Jalan lingkungan di RT 13/04 disebut menjadi akses penting bagi warga untuk kegiatan sehari-hari, mulai dari mobilitas masyarakat, distribusi barang, hingga jalur anak-anak menuju sekolah. Saat hujan turun, sebagian ruas jalan kerap licin dan berlubang.
Berdasarkan data yang dihimpun, proyek hotmix di Blok Asrokim Kampung Cibareng RT 13/04 telah tercantum dalam paket Pengadaan Langsung (PL) Kecamatan Mekarbaru. Pekerjaan tersebut dimenangkan oleh CV Danial Putra sebagai kontraktor pelaksana.
Nilai pagu anggaran proyek itu tercatat sebesar Rp149 juta, dengan tanggal penandatanganan kontrak pada 17 April 2026.
Meski demikian, lebih dari dua pekan sejak kontrak diteken, warga menyebut belum ada tanda-tanda dimulainya pekerjaan. Tidak terlihat pengukuran lokasi, mobilisasi material, maupun pemasangan papan informasi proyek di area setempat.

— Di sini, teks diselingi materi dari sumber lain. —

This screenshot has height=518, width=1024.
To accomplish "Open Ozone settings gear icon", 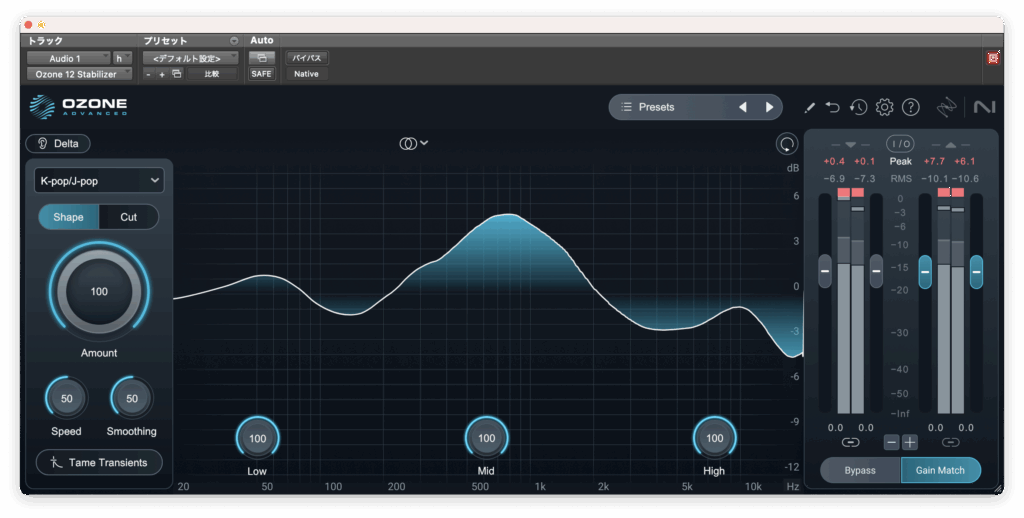I will 884,107.
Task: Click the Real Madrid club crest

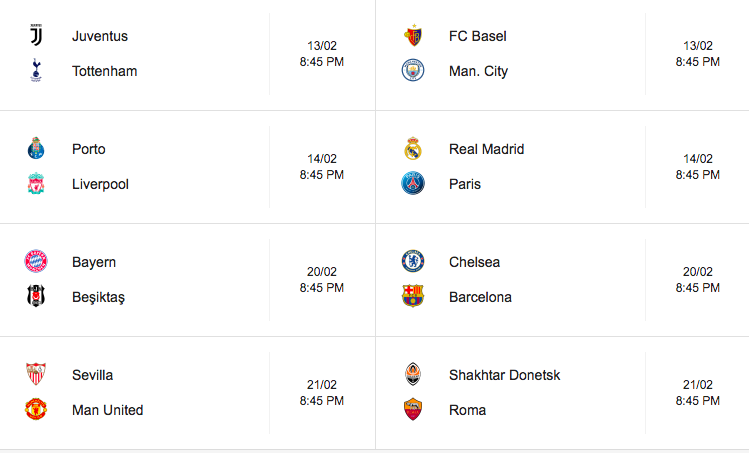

Kondisi ini memunculkan pertanyaan di tengah masyarakat mengenai kesiapan pelaksana, jadwal pengerjaan, hingga pengawasan dari instansi terkait. Warga berharap pemerintah daerah segera memberi penjelasan agar tidak menimbulkan dugaan negatif.
“Kalau memang sudah ada proyeknya, kami berharap segera dikerjakan. Jangan sampai masyarakat hanya mendengar kabar, tapi di lapangan tidak ada perubahan,” kata warga lainnya.
Transparansi proyek infrastruktur tingkat lingkungan dinilai penting, terutama karena menyangkut kebutuhan dasar masyarakat dan menggunakan anggaran publik.
Hingga berita ini diterbitkan, pihak CV Danial Putra maupun instansi terkait di Kecamatan Mekarbaru belum berhasil dikonfirmasi untuk memberikan tanggapan resmi.
Catatan redaksi: Berita ini disusun berdasarkan informasi awal yang diperoleh dari sumber lapangan.Redaksi tetap membuka ruang hak jawab dan klarifikasi bagi pihak-pihak yang disebutkan dalam pemberitaan ini sesuai dengan Undang-Undang Nomor 40 Tahun 1999 tentang Pers.